Consigne —
Répondez à ces questions sur le texte ci-dessous consacré à la pêche au crabe :
1. À combien de tonnes s'élevaient les débarquements de crabe en 1983, 1984 et 1985 ?
2. En 1985, quel système le MPO demandait-il aux pêcheurs de considérer ?
3. Quel nombre le sénateur Stewart veut-il connaître ?

En 1983, 1984 et 1985, nous avions des débarquements de l'ordre de 18 000 tonnes. À partir de 1986, les débarquements de crabe ont chuté complètement pour arriver, en 1989, aux environs de 5 000 tonnes. C'est à ce moment que nous avons négocié les contingents. En 1985, le MPO demandait à nos pêcheurs de considérer un système de contingents individuels. Les pêcheurs s'y refusaient et, finalement, tout le monde a convenu qu'il valait mieux changer de système de gestion. De toute évidence, le système de contingent global ne fonctionnait pas pour cette pêche. Aujourd'hui, suite aux résistances initiales des pêcheurs de l'époque, si vous demandiez aux pêcheurs ce qu'ils préfèrent comme système de gestion, la très grande majorité des pêcheurs vous diraient qu'ils préfèrent garder le système actuel.

[Traduction]

Le sénateur Stewart: Je ne veux pas savoir le volume des débarquements mais le nombre des contingents individuels. Combien de bateaux ou de pêcheurs avaient des contingents. Je ne veux pas savoir le volume des contingents en livres.

Entrées —
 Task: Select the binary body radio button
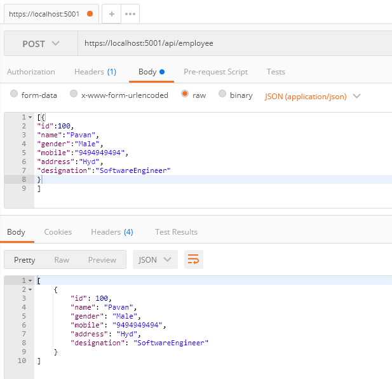(x=222, y=93)
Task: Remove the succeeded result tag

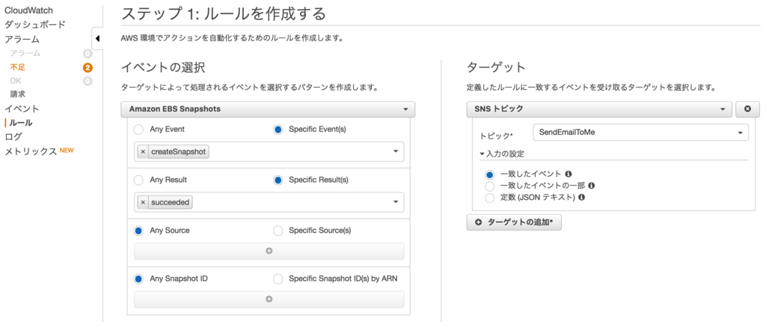Action: (143, 203)
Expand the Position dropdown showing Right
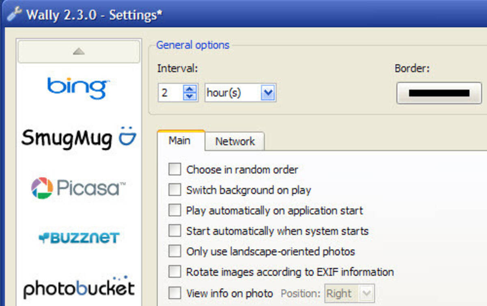The image size is (487, 306). (366, 293)
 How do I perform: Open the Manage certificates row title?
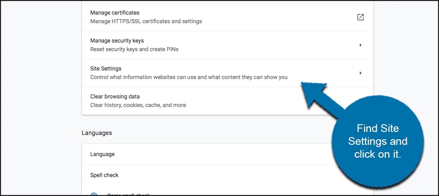point(114,13)
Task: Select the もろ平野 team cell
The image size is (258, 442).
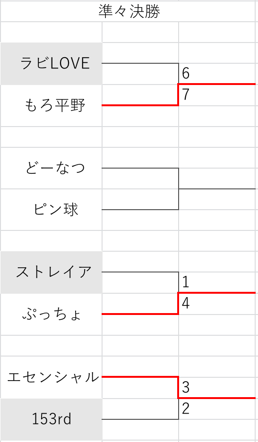Action: click(x=52, y=105)
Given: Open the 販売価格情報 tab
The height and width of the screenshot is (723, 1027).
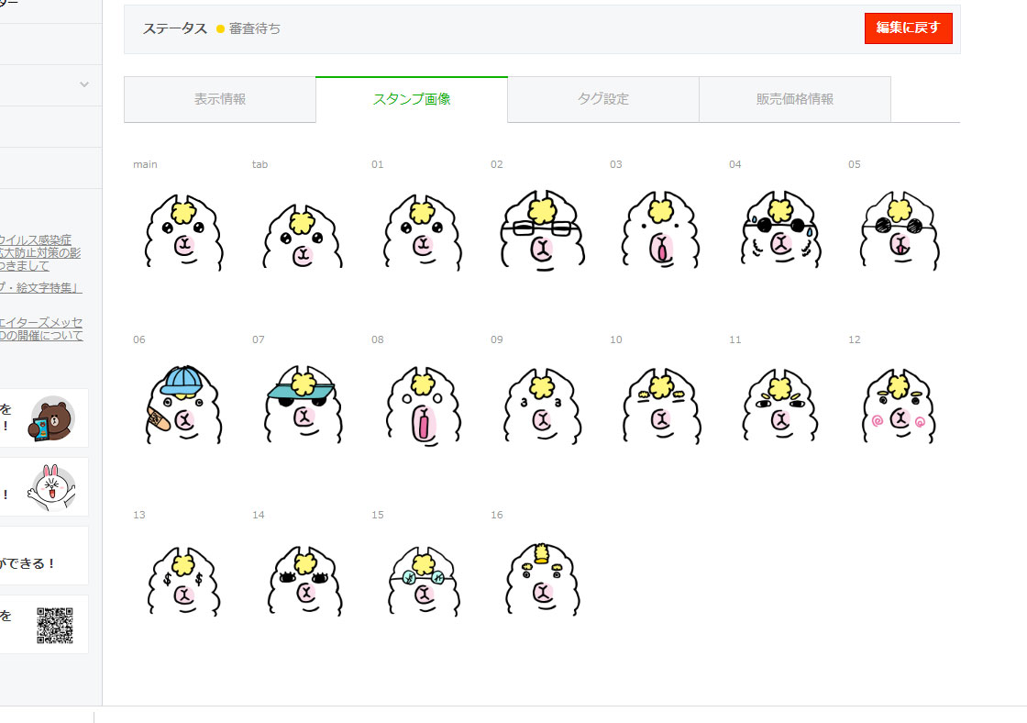Looking at the screenshot, I should coord(795,99).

Résultat final —
1. Environ 18 000 tonnes.
2. Un système de contingents individuels.
3. Le nombre des contingents individuels, c'est-à-dire combien de bateaux ou de pêcheurs avaient des contingents.